* **What this task involves**:
Print out the entries from the line containing "The image size is (965, 578)." through the last line, exactly, and print nothing else. Pictures are not copied.

* **Recorded information**:
=== Begin Enclosure ===

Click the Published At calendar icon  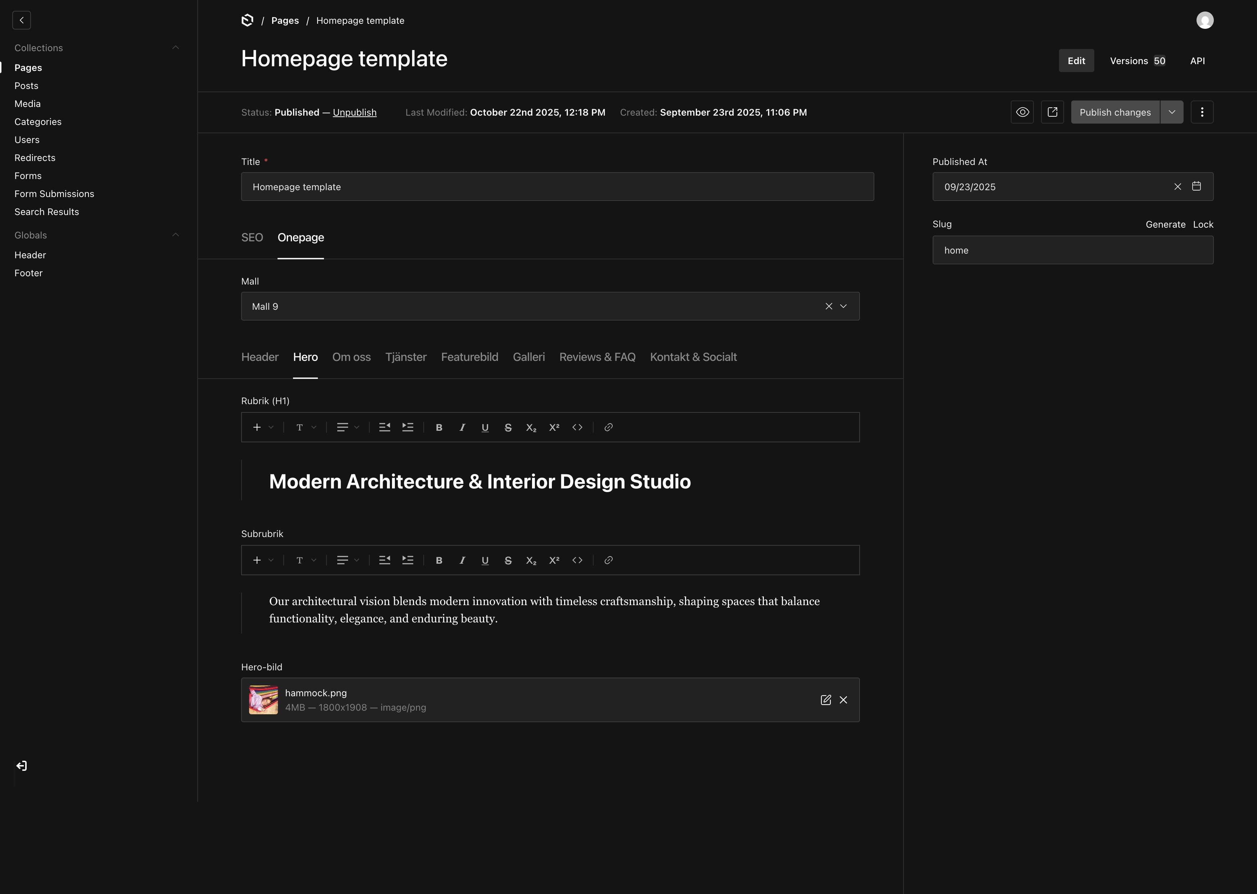pos(1196,187)
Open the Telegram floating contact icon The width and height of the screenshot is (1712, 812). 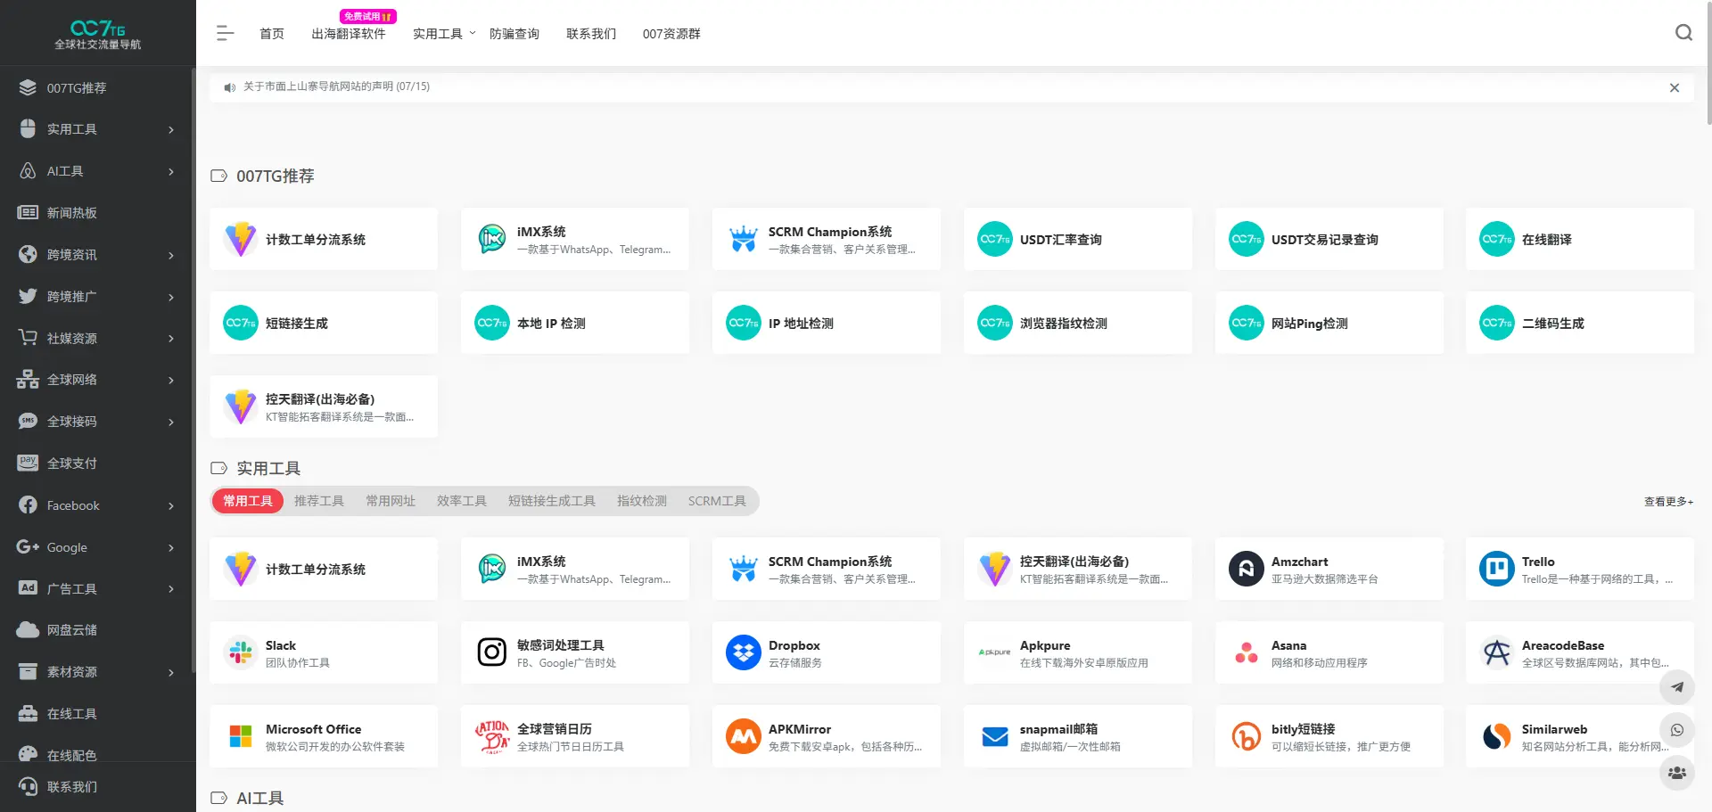[x=1676, y=687]
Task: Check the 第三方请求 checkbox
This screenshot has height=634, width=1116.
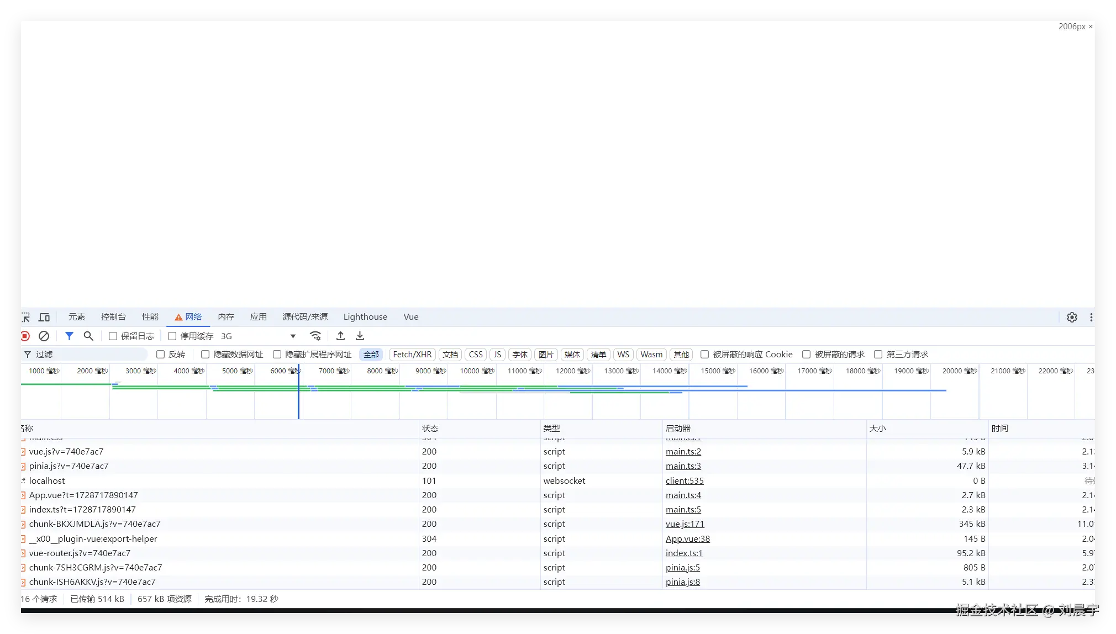Action: point(878,355)
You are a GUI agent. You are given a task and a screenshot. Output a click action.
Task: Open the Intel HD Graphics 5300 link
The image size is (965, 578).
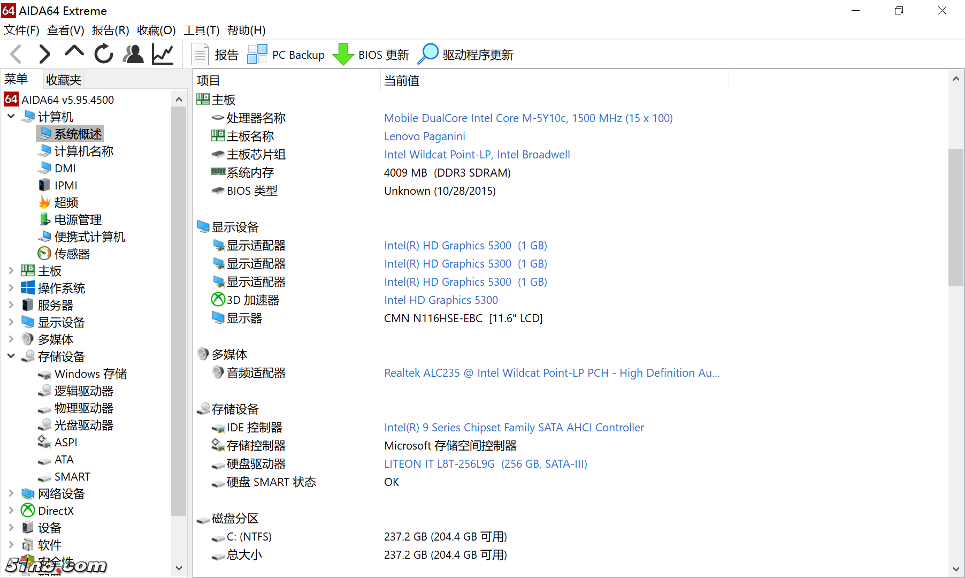coord(441,300)
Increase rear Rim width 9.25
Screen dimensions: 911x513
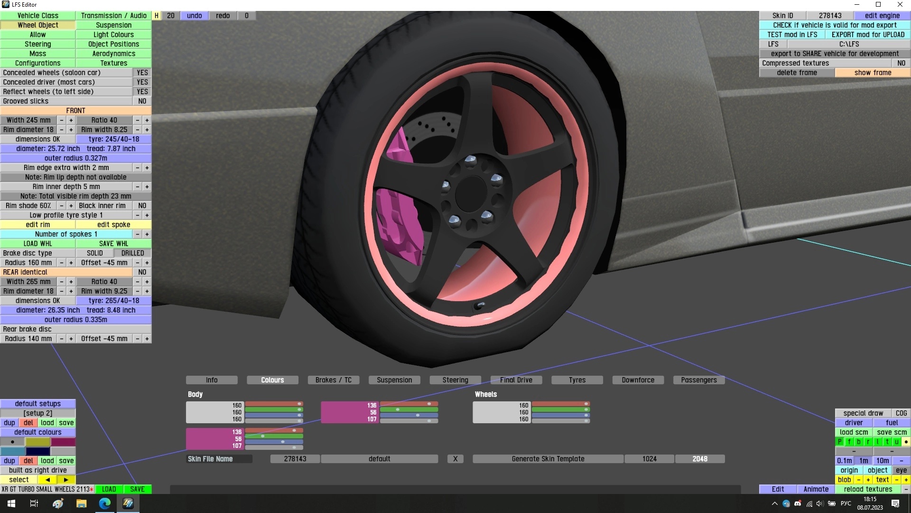[147, 291]
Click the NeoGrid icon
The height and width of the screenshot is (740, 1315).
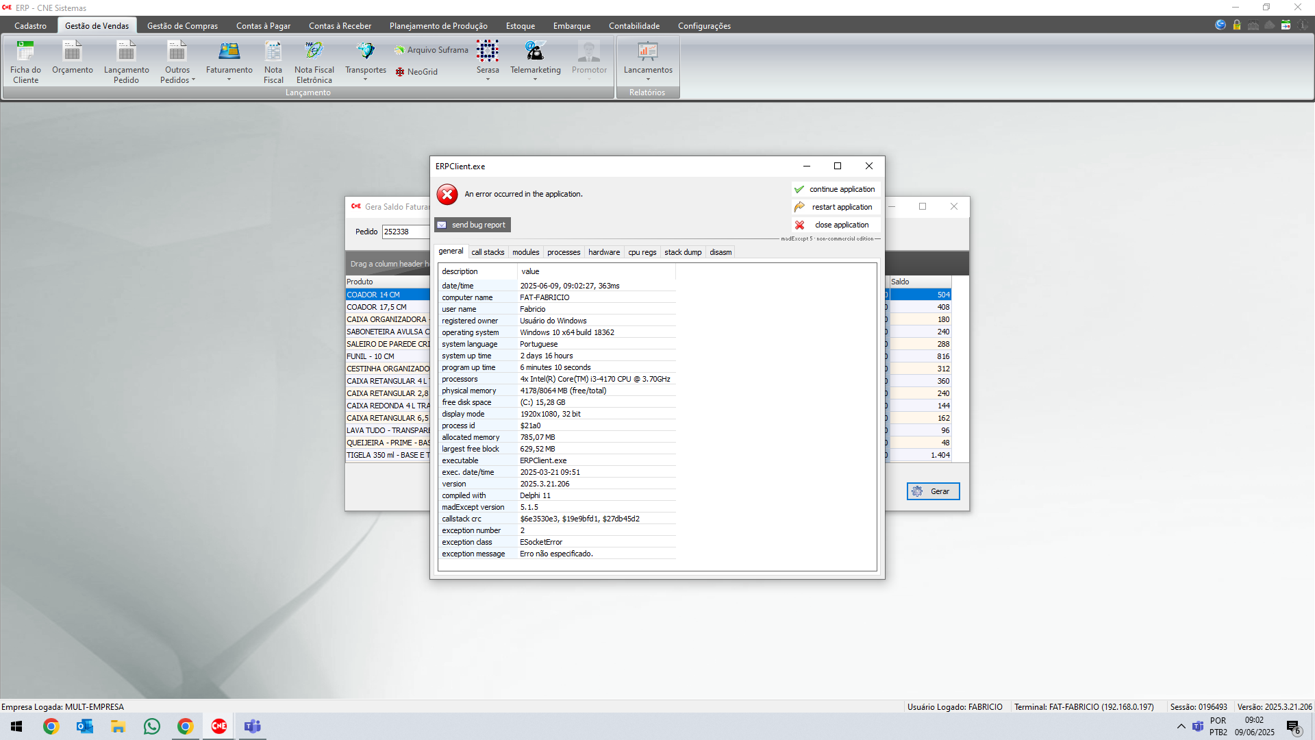(x=416, y=72)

=== End Enclosure ===

* **Task solution**:
The image size is (965, 578).
coord(441,300)
Increase rear Rim width 9.25
Screen dimensions: 911x513
[147, 291]
Click the NeoGrid icon
The height and width of the screenshot is (740, 1315).
(x=416, y=72)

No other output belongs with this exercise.